Task requirements
Write out, word for word, every line in the data below from the one containing "The height and width of the screenshot is (632, 1024)." to the one containing "1568x622 pixels.", both of them included.

━━━━━ Exercise inputs ━━━━━

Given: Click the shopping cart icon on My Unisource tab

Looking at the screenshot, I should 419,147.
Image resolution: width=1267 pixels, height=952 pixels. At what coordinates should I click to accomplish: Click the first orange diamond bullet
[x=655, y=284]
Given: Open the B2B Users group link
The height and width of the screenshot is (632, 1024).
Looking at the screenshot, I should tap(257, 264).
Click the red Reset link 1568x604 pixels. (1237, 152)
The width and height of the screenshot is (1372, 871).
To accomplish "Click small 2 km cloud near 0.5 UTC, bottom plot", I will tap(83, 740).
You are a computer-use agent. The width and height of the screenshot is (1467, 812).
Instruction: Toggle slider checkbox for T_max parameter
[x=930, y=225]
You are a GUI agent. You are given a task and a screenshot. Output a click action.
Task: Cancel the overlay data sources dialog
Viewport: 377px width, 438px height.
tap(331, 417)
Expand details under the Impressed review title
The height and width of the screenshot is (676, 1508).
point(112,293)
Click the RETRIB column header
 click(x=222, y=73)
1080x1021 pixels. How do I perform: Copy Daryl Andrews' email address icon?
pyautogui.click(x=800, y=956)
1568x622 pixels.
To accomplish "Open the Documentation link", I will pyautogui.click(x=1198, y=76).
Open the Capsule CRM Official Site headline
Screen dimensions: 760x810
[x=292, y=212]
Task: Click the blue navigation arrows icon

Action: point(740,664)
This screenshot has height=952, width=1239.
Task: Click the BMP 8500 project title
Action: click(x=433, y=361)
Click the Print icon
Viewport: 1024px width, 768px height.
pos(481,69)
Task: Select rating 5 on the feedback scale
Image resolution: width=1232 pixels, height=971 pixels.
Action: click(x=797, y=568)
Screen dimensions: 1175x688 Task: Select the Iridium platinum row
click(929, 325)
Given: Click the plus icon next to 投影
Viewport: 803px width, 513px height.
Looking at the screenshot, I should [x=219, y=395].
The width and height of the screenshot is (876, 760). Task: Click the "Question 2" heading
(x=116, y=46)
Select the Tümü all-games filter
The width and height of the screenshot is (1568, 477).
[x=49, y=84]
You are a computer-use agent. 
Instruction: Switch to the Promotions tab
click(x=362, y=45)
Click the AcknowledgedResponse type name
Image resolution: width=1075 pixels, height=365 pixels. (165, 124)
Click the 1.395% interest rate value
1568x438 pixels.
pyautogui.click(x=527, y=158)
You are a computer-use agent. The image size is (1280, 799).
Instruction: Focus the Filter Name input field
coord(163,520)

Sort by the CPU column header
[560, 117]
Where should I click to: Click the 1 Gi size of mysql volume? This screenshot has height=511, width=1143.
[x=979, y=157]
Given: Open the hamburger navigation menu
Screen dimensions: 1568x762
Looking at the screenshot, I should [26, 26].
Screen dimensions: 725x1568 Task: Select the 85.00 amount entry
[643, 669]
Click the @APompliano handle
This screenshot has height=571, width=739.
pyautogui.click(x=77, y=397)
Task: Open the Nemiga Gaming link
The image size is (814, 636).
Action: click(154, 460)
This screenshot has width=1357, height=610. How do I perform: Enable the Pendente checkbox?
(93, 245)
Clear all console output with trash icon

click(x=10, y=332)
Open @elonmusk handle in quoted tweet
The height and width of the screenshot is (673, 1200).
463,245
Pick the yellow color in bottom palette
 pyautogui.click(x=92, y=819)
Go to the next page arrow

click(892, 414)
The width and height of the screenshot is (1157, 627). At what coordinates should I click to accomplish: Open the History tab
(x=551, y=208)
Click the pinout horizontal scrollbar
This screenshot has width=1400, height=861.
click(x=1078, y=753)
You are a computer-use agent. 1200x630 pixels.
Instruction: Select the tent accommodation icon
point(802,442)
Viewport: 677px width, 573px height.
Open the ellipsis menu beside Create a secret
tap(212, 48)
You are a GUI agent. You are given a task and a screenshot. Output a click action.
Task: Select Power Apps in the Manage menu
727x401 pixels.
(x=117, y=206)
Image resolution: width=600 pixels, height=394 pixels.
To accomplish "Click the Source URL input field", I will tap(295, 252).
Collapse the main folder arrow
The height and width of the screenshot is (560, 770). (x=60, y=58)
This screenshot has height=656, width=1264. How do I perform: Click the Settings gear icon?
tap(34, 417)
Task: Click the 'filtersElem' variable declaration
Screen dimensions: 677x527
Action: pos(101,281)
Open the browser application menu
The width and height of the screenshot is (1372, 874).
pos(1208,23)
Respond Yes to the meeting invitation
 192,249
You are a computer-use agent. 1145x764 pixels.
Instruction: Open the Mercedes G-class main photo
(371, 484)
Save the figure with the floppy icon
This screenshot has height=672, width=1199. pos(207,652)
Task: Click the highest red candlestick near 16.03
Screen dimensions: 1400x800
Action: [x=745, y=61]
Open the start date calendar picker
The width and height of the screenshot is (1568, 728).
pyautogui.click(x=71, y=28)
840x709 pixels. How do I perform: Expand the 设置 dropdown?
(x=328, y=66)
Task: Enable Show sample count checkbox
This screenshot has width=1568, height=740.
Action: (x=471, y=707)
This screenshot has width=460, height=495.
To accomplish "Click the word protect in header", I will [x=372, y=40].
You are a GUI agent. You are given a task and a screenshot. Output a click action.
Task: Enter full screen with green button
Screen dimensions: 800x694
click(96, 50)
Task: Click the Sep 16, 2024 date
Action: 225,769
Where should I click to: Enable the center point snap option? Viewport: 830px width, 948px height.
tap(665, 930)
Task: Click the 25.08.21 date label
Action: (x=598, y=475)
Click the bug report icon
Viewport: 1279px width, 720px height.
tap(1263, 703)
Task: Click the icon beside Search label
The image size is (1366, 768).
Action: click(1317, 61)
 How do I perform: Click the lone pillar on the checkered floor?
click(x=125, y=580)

━━━━━

Exercise answer
The height and width of the screenshot is (632, 1024).
Looking at the screenshot, I should tap(257, 264).
Click the red Reset link 1568x604 pixels. (1237, 152)
The width and height of the screenshot is (1372, 871).
To accomplish "Click small 2 km cloud near 0.5 UTC, bottom plot", I will tap(83, 740).
You are a computer-use agent. The width and height of the screenshot is (1467, 812).
Instruction: Toggle slider checkbox for T_max parameter
[x=930, y=225]
You are a GUI agent. You are given a task and a screenshot. Output a click action.
Task: Cancel the overlay data sources dialog
Viewport: 377px width, 438px height.
tap(331, 417)
Expand details under the Impressed review title
The height and width of the screenshot is (676, 1508).
point(112,293)
Click the RETRIB column header
 click(x=222, y=73)
1080x1021 pixels. How do I perform: Copy Daryl Andrews' email address icon?
pyautogui.click(x=800, y=956)
1568x622 pixels.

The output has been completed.